(Collected data)

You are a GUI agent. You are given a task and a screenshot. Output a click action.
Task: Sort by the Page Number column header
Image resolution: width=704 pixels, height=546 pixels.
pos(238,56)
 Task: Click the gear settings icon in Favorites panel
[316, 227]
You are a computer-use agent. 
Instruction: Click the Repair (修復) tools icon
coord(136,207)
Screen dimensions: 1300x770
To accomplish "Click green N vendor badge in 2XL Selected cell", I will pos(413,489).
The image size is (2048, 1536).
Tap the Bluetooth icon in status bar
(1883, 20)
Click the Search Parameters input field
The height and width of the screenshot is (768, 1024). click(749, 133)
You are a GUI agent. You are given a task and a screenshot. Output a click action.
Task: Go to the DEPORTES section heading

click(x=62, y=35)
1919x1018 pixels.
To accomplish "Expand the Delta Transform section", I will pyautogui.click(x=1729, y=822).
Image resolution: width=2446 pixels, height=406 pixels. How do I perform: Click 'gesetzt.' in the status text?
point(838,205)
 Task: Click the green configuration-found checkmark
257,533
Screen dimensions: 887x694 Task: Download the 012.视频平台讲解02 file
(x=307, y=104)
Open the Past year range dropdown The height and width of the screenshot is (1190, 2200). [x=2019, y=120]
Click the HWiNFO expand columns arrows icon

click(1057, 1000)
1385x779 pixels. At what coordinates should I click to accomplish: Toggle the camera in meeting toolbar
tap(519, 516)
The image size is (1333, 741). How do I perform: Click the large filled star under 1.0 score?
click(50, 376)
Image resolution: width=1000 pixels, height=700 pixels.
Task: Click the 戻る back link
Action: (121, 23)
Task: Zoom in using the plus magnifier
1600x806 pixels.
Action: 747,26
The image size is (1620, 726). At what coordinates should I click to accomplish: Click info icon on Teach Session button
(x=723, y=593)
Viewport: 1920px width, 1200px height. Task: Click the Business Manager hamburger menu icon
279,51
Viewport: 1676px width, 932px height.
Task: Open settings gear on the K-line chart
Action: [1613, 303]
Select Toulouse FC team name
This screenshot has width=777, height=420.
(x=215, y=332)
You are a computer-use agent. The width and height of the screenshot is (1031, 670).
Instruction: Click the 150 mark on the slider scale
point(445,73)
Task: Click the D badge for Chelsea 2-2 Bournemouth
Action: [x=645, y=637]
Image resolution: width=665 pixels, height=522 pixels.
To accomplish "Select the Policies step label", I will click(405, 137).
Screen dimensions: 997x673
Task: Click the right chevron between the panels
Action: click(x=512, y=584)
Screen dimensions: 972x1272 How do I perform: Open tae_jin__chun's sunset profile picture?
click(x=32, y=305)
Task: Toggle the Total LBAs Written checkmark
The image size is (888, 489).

PROBLEM DETAILS — Without omitting anything, output the entries exactly.

ANSWER TO THIS EXERCISE —
You are a GUI agent. You are given a task and a screenshot. Output a click action.
Task: Sort by the Page Number column header
Image resolution: width=704 pixels, height=546 pixels.
pos(238,56)
 Task: Click the gear settings icon in Favorites panel
[316, 227]
You are a computer-use agent. 
Instruction: Click the Repair (修復) tools icon
coord(136,207)
Screen dimensions: 1300x770
To accomplish "Click green N vendor badge in 2XL Selected cell", I will pos(413,489).
The image size is (2048, 1536).
Tap the Bluetooth icon in status bar
(1883, 20)
Click the Search Parameters input field
The height and width of the screenshot is (768, 1024). click(749, 133)
You are a GUI agent. You are given a task and a screenshot. Output a click action.
Task: Go to the DEPORTES section heading

click(x=62, y=35)
1919x1018 pixels.
To accomplish "Expand the Delta Transform section", I will pyautogui.click(x=1729, y=822).
Image resolution: width=2446 pixels, height=406 pixels. How do I perform: Click 'gesetzt.' in the status text?
point(838,205)
 Task: Click the green configuration-found checkmark
257,533
Screen dimensions: 887x694 Task: Download the 012.视频平台讲解02 file
(x=307, y=104)
Open the Past year range dropdown The height and width of the screenshot is (1190, 2200). [x=2019, y=120]
Click the HWiNFO expand columns arrows icon

click(1057, 1000)
1385x779 pixels. At what coordinates should I click to accomplish: Toggle the camera in meeting toolbar
tap(519, 516)
The image size is (1333, 741). How do I perform: Click the large filled star under 1.0 score?
click(50, 376)
Image resolution: width=1000 pixels, height=700 pixels.
Task: Click the 戻る back link
Action: (121, 23)
Task: Zoom in using the plus magnifier
1600x806 pixels.
Action: 747,26
The image size is (1620, 726). At what coordinates should I click to accomplish: Click info icon on Teach Session button
(x=723, y=593)
Viewport: 1920px width, 1200px height. Task: Click the Business Manager hamburger menu icon
279,51
Viewport: 1676px width, 932px height.
Task: Open settings gear on the K-line chart
Action: [1613, 303]
Select Toulouse FC team name
This screenshot has width=777, height=420.
(x=215, y=332)
You are a computer-use agent. The width and height of the screenshot is (1031, 670).
Instruction: Click the 150 mark on the slider scale
point(445,73)
Task: Click the D badge for Chelsea 2-2 Bournemouth
Action: [x=645, y=637]
Image resolution: width=665 pixels, height=522 pixels.
To accomplish "Select the Policies step label", I will click(405, 137).
Screen dimensions: 997x673
Task: Click the right chevron between the panels
Action: click(x=512, y=584)
Screen dimensions: 972x1272 How do I perform: Open tae_jin__chun's sunset profile picture?
click(x=32, y=305)
Task: Toggle the Total LBAs Written checkmark
The image size is (888, 489).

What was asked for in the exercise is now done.